But he must go back many thousand years before  this; as I read the evidence, it was built during the Astronomical, or Stellar Cult.
The Solar Cult lasted about 100,000 years and the Lunar before this for about 50,000 years.
The Stellar Cult was anterior to these, and lasted at least 300,000 years; how much longer it is impossible to say, but from remains found of the Stellar Cult pople in Pliocene Strata formations they were in existence at least 600,000 years ago." [5, p. 148-149]
In this, Churchward does not provide any sources for these finds in Pliocene Strata formations; nor were radiometric dating used when he wrote it. Simply put, these claims are impossible to evaluate, except that we can be pretty sure they are not based on any evidence. That strongly implies they are unreliable and unlikely to be accurate.

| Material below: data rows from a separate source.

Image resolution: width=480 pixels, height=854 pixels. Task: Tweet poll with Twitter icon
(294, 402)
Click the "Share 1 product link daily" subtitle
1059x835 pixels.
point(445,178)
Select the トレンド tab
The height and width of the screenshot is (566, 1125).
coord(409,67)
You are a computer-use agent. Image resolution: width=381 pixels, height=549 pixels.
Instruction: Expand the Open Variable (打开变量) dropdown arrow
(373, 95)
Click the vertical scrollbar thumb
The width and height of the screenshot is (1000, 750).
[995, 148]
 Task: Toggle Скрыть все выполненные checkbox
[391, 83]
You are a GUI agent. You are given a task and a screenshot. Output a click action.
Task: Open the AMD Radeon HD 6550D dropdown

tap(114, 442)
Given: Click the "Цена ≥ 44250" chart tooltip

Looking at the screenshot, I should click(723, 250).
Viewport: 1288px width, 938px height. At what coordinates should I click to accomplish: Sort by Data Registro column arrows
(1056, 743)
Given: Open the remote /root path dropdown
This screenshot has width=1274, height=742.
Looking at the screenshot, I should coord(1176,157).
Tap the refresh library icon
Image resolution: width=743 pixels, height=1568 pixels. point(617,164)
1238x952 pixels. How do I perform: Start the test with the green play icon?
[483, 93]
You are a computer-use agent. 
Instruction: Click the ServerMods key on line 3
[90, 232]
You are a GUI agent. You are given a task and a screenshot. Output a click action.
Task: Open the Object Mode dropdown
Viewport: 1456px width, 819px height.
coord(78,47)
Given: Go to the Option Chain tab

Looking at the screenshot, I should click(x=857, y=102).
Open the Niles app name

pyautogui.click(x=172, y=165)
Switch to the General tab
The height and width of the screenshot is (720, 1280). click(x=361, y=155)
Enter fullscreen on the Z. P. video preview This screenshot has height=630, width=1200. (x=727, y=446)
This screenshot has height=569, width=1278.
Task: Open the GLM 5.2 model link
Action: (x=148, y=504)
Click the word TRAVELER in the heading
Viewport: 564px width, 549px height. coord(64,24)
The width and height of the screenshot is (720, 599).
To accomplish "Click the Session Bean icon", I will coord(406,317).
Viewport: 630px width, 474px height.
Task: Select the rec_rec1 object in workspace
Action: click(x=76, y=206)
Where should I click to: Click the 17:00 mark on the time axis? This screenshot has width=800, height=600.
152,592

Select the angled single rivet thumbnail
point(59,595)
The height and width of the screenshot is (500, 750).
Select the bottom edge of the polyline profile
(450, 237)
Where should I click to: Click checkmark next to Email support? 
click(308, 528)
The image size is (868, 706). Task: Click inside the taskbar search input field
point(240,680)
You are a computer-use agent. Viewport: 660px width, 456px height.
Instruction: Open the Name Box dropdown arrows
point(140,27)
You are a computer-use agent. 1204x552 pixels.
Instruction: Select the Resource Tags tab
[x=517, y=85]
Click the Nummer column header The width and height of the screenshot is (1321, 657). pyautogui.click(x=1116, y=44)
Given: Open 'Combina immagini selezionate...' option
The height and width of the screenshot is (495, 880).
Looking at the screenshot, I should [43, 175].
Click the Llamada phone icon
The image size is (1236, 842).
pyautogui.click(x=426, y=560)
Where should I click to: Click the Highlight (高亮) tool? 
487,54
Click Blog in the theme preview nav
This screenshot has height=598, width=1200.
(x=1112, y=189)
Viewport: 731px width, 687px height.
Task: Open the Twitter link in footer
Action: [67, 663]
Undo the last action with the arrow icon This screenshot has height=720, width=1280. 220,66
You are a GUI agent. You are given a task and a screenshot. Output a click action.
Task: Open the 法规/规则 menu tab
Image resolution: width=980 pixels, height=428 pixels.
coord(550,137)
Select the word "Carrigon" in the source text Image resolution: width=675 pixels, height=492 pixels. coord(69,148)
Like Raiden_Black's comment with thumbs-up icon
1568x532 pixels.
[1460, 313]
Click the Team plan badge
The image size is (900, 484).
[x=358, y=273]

Based on archaeological, anthropological, astrological and mythological evidence, A. Churchward claimed that modern humans must have existed at least 2.8 million years ago. While Churchward wrote several decades ago, and would thus seem to be outdated in the face of so many scientific discoveries and conclusions since then, his arguments are compelling.
Presenting Churchward's arguments as compelling is pretty much a distortion of the facts. His argument is as follows:
[...] The same imagery was carried across to America. In the Chimalpopoca MS. it states that the Creator produced his work in successive epochs, man being made from the dust of the earth on the seventh day.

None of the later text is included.